Start of Provided records
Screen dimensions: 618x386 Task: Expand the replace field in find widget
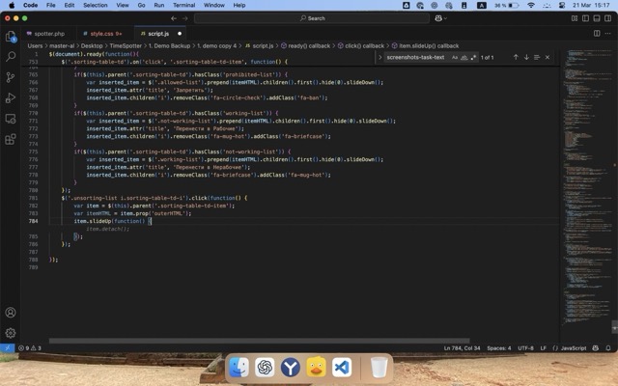(x=380, y=57)
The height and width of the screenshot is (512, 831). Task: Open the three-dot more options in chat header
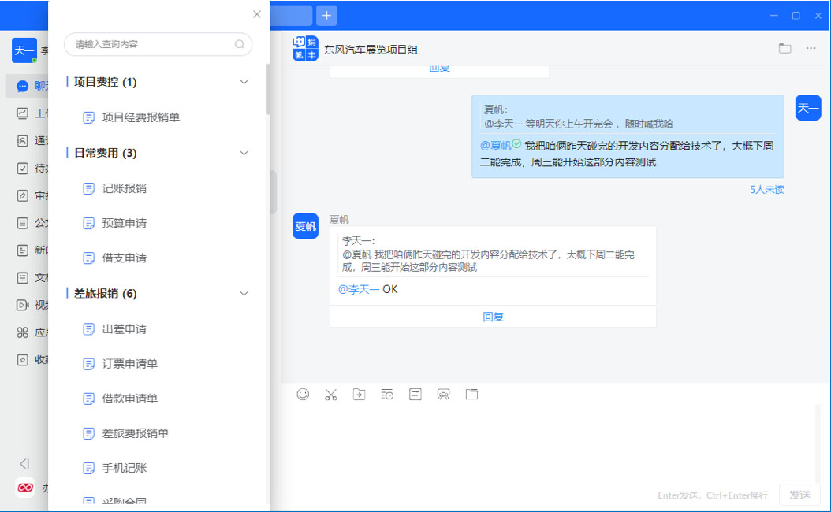[811, 49]
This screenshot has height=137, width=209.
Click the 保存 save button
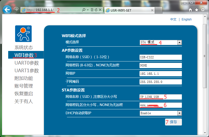coord(173,122)
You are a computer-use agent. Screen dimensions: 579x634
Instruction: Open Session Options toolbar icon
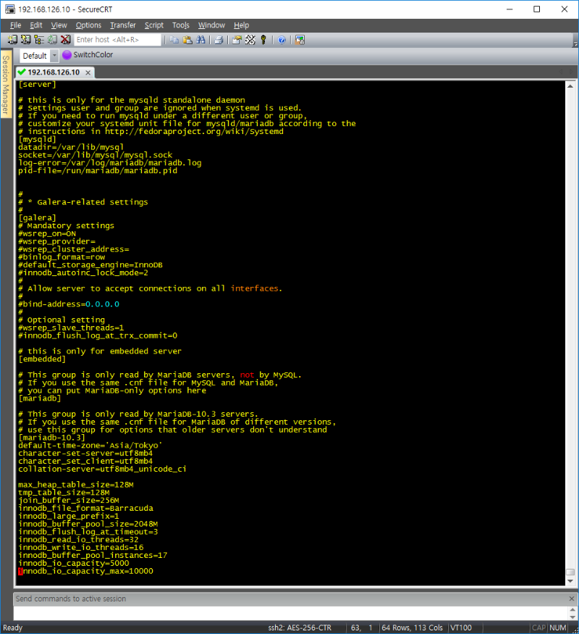237,40
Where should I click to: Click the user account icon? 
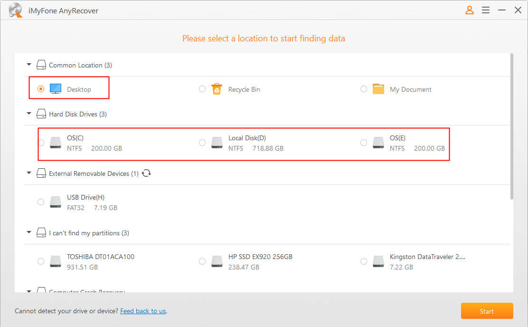coord(469,10)
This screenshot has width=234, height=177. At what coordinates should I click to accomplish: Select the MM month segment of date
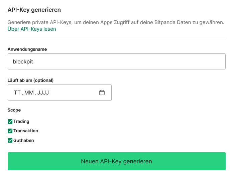point(29,93)
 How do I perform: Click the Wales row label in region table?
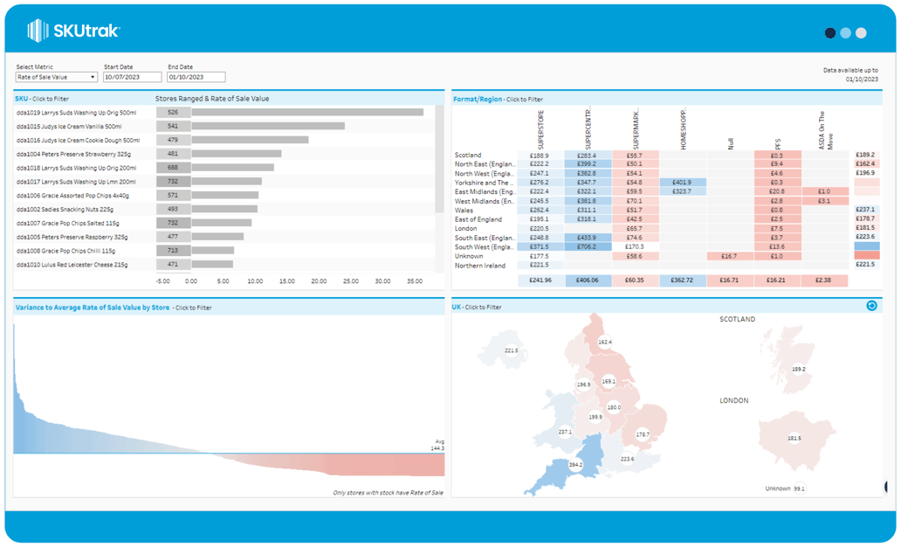coord(464,210)
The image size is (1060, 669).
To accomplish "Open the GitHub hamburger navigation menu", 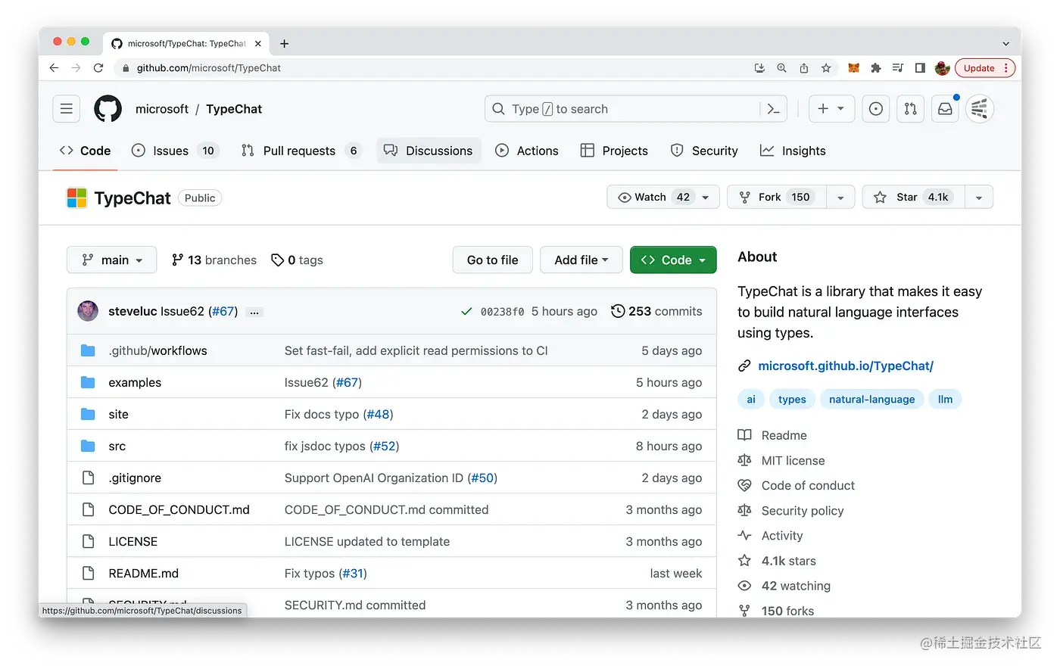I will (67, 109).
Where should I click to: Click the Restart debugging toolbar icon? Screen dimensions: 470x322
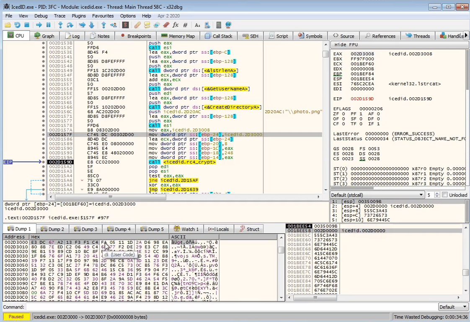(x=17, y=25)
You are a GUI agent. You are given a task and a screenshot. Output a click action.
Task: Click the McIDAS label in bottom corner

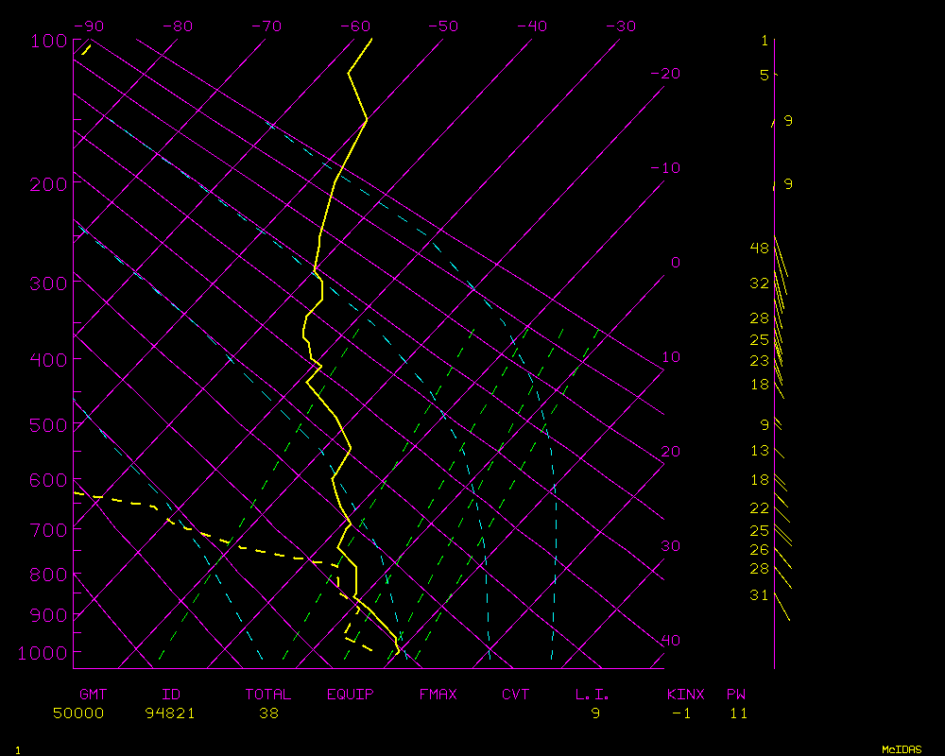[902, 748]
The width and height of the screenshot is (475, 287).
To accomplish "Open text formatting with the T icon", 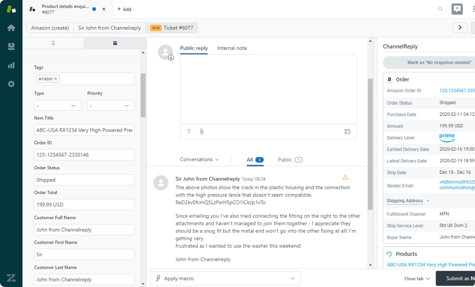I will click(x=189, y=131).
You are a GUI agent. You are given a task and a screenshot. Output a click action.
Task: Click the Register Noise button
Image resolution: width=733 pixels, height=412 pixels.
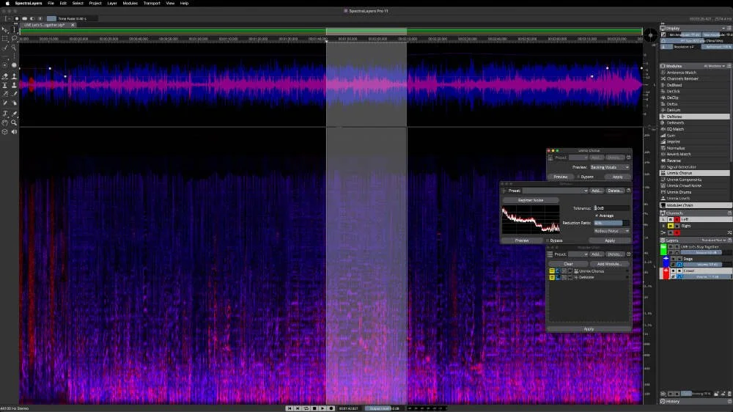531,200
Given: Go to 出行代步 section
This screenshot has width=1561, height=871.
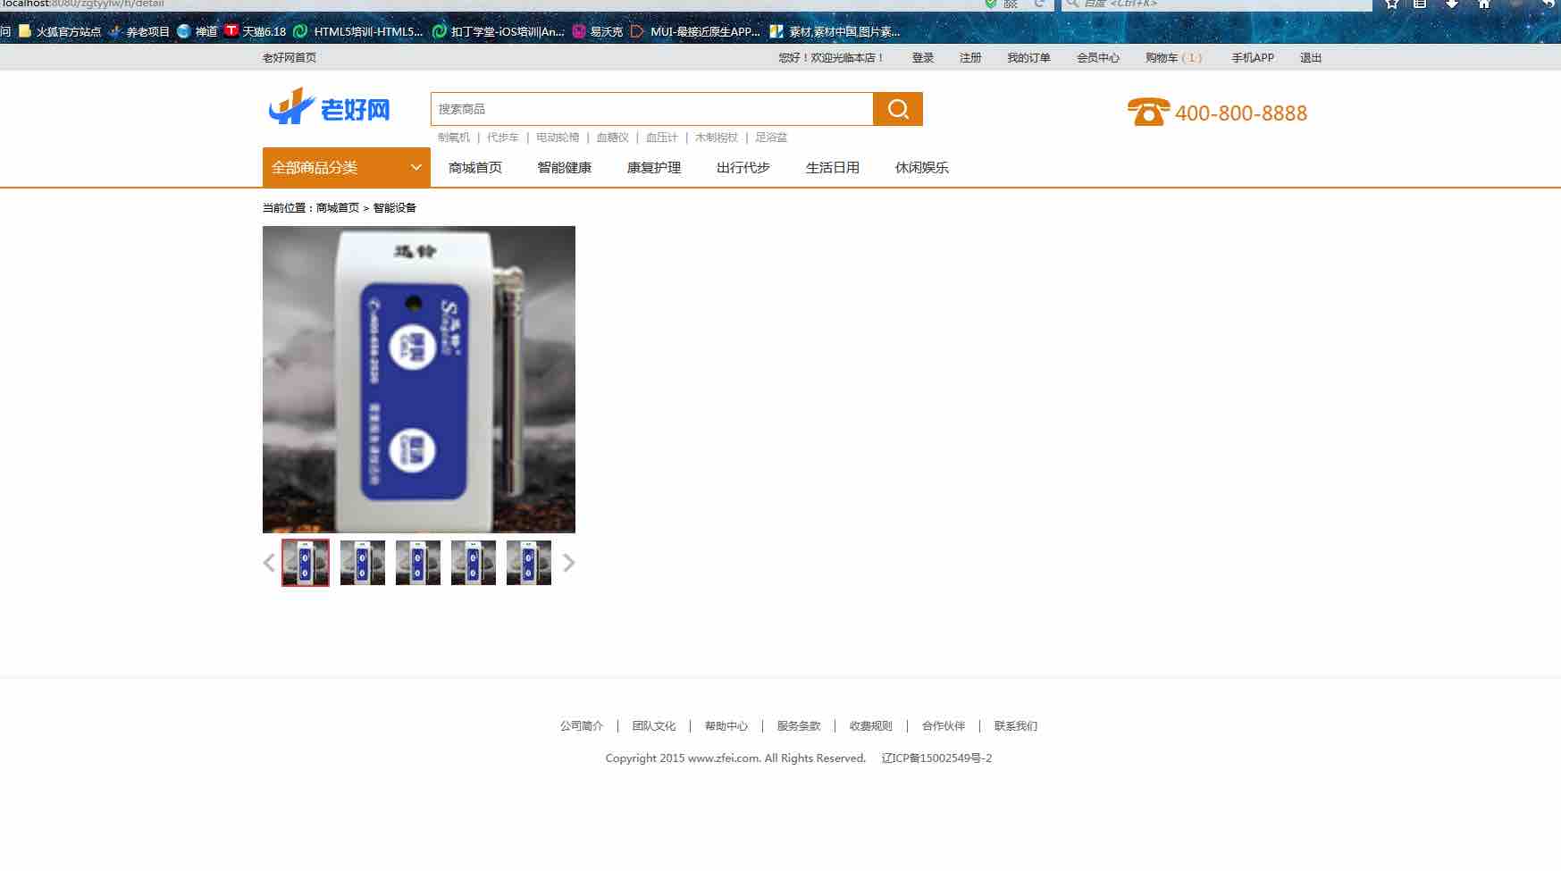Looking at the screenshot, I should point(743,167).
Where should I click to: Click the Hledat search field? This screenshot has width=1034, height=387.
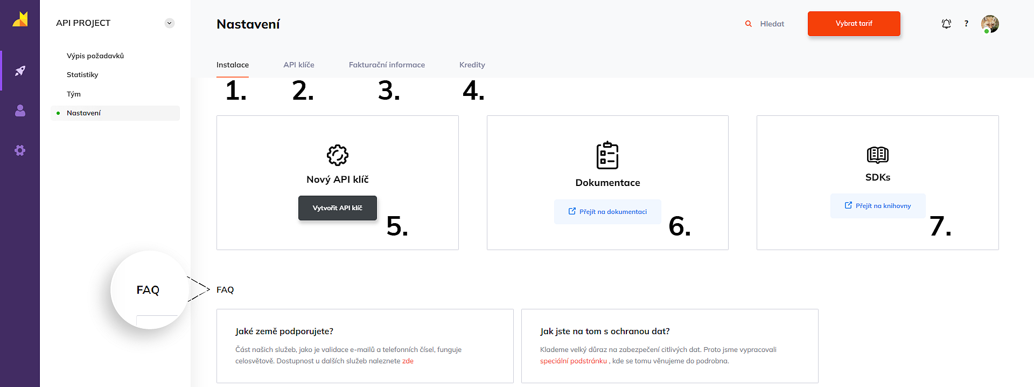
End of Provided records
Goal of the exercise:
From the line containing "Given: Go to 出行代步 section" through the final line of the listing above, reproduce every line exactly, with no pictures.

Answer section:
Given: Go to 出行代步 section
This screenshot has width=1561, height=871.
Looking at the screenshot, I should point(743,167).
Where should I click to: Click the Hledat search field? This screenshot has width=1034, height=387.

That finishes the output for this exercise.